In this case, you’re wrong.
You can have your own opinion but 0% SOC is not completely Dead empty.
I am not talking opinions but technical terms, as they are used and defined by the manufacturers.

If 0% was completely dead empty, how could you then overdischarge a battery?
Words have meanings.
Yes, they have!

In the world of batteries, the 0% SOC is defined as the stop discharge (cut off) voltage, 2.5V in many cases for lithium ion like Tesla NCA.
Its not my opinion, it is the wide spread definition by manufacturers of the batteries.
IMG_1649.jpeg

This is the specification of the ncr18650, you can look at the cut off voltage (2.5V):
https://www.omnitron.cz/_dokumenty/792019122953866/ncr-18650.pdf

Here is one example from Samsung SDI, lithium battery manufacturer. See SOC 0% vs OCV, open circuit voltage:
IMG_3362.jpeg

https://embdev.net/attachment/491363/SDI94Ah.pdf


And thanks for all the data about battery life cycles when used down to “Tesla displayed 0” with a true 4.5-5% remaining.
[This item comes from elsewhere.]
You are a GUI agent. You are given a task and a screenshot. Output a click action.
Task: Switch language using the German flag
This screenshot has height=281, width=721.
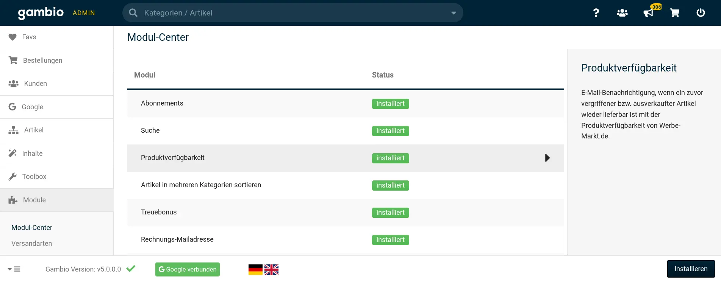coord(255,270)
You can say that Tesla will display zero when there’s 4.5% energy capacity left. That is just Tesla’s display of a level of their minimum level of acceptable discharge and where they draw their arbitrary line to prevent further discharge and battery damage. It does not give a new definition of zero.
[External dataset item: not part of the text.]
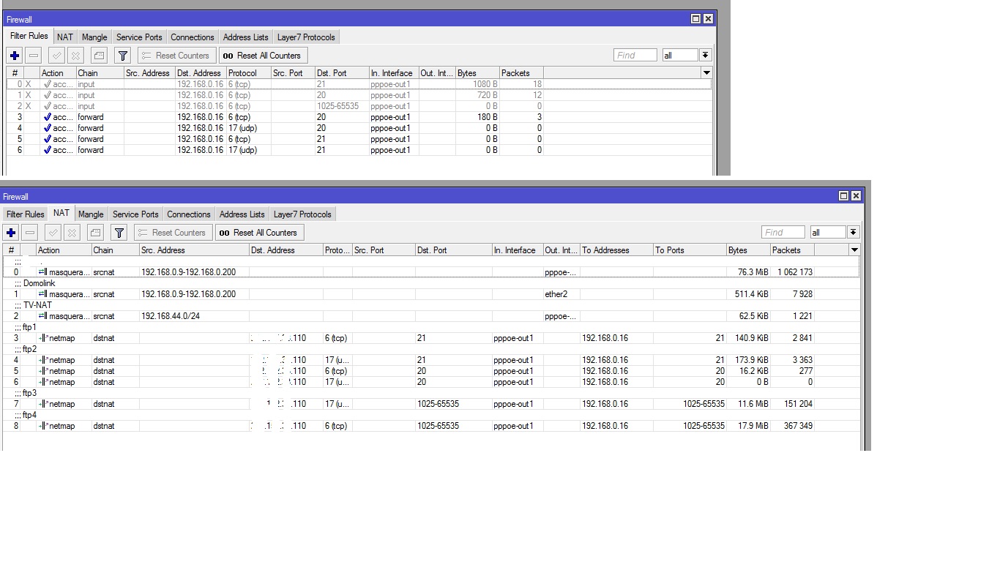The image size is (1000, 562).
Task: Click the Remove minus icon in top Firewall window
Action: click(x=34, y=56)
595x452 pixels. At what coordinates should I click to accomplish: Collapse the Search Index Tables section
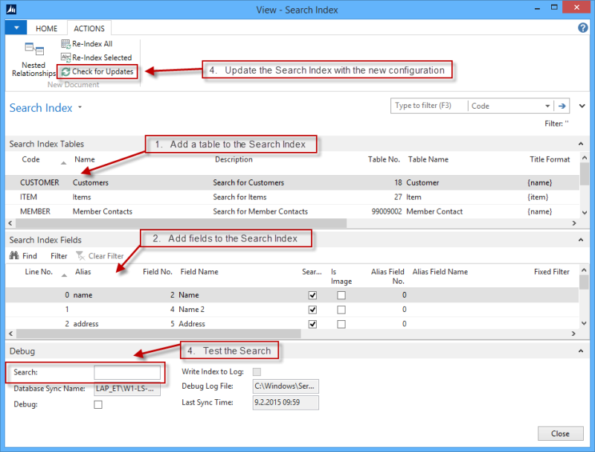pyautogui.click(x=580, y=144)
The 0% displayed on a Tesla does’nt mean we can not drive beyond that. We can, and the minimum allowed pack voltage is 240V, thats 240/96 cells, 2.5V/ cell just as Panasonic set the 2.5V /cell as the minimum.
From SMT reading the BMS in my car:
IMG_3361.jpeg

Tesla allow us to drive down to 0% SOC, 2.5V/cell. There is even som other SOC numbers in the BMS, of which one shows the true SOC which ends up with 0% at the 240V minimum level.

If you take a Tesla cell and charge it to 100%(4.2V) and then discharge it to 2.5V, you get a 100% Depth of Discharge (DoD).

Then the degradation will be like this:
All these was dishcarged to 0% / 2.5V.
4.2V = 100%
4.1V = 90%
4.0V = 80%

If you look at the 4.2V/100% it could stand about 650 cycles. Thats 650 x 400km, so 260K km or 160K miles.
(the grey lines is most representative for driving a Tesla or charging it).
If you look at the 4.0V /80% it could stand 1000 Full equivalent cycles, thats 400K km or 250K miles.

Every one of these cycles was down to 0% SOC.
0% SOC doesnt brake the batteries, but stopping at 3.0V or so would reduce the degradation, if 400.000km isnt good enough.